L’abolizione del bollo auto non sarà una misura limitata al 2027. A ribadirlo è la presidente del Consiglio Giorgia Meloni, che interviene direttamente sulla questione con un post pubblicato su X.
“L’abolizione del bollo auto non vale solo per il 2027. Come il Governo ha già ampiamente garantito e ribadito, la misura è pensata per essere strutturale, quindi definitiva”, scrive Meloni.
Il governo abolisce il bollo per le auto di piccola e media potenza e per tutte le moto. Meloni: “Cancellata una delle tasse più odiate dagli italiani”Con queste parole la premier chiarisce quindi che l’intervento sul bollo auto, così come annunciato dal governo, è destinato ad avere carattere strutturale e non dovrebbe esaurirsi al termine del 2027. La misura, nelle intenzioni dell’esecutivo, avrebbe dunque un effetto permanente.
Sull’argomento è intervenuto anche il vicepremier e ministro delle Infrastrutture Matteo Salvini. Il taglio del bollo “è un punto di partenza e non un punto di arrivo. Nel senso che l’obiettivo è di renderlo stabile negli anni, strutturale, e vedremo se già in questa legge di bilancio riusciremo ad aggiungere risorse per salire anche sopra gli 80 kW di potenza”, ha detto intervenendo a Rtl 102.5.
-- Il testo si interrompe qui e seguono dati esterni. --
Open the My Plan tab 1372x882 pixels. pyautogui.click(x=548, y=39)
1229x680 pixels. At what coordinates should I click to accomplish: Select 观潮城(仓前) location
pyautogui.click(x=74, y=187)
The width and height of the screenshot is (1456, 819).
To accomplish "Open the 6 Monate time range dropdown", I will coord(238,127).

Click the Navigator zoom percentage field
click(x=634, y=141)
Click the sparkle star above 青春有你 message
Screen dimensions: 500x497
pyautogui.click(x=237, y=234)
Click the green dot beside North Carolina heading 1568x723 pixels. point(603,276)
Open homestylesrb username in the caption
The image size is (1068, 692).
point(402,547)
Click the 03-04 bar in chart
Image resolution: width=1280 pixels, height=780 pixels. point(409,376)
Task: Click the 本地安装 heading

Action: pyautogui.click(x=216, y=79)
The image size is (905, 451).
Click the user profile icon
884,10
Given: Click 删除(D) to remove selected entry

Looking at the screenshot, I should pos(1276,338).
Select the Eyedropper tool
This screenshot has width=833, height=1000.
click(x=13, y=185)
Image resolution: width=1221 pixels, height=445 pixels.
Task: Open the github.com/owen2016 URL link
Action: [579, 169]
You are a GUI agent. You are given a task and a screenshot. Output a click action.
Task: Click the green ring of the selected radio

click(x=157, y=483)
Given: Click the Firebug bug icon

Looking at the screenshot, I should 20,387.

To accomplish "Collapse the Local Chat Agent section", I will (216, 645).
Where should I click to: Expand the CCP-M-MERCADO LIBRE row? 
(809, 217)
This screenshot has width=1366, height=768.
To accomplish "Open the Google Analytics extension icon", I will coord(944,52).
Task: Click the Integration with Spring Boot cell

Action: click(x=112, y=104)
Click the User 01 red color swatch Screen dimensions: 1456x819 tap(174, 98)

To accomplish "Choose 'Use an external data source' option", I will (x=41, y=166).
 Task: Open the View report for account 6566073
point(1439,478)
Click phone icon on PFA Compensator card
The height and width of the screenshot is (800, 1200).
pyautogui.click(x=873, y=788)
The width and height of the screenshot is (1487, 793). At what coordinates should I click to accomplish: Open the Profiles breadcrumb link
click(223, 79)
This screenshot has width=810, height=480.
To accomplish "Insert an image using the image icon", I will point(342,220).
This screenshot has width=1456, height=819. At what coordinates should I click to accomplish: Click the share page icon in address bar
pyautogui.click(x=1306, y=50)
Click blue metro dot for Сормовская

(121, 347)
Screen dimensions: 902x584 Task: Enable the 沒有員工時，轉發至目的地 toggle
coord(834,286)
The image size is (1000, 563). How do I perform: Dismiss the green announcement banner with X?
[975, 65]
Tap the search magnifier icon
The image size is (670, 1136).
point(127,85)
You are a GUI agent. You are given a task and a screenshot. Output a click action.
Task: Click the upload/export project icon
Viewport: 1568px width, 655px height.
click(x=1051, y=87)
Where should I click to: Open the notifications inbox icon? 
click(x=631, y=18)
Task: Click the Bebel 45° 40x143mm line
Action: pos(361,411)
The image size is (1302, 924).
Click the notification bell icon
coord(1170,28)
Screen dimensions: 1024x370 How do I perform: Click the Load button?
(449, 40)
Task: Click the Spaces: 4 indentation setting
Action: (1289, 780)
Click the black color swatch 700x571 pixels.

Il leader della Lega ha escluso di non essere a conoscenza della proposta presentata ieri dalla premier Giorgia Meloni: “Lascio immaginare se il ministro dei Trasporti su bollo e superbollo non ne sa qualcosa”. Sul superbollo, afferma il ministro, “sto facendo le stime al Ministero, cuba circa 250 milioni di euro di introito all’anno per le macchine dai 185 kW in su e comprende tutto, comprende le macchine di una certa potenza che vengono usate per lavoro da agenti di commercio, taxisti, e comprende anche le Ferrari di quelli che se le possono permettere. La mia idea non è di elevare subito tutti quanti, ma di iniziare ad alzare la cilindrata per cui si paga il super bollo, per incrementare un mercato che porterà allo Stato più soldi di quanto costerebbe il taglio di 50 milioni di super bollo. È un win-win. Aiuti il mercato e lo Stato incassa di più”.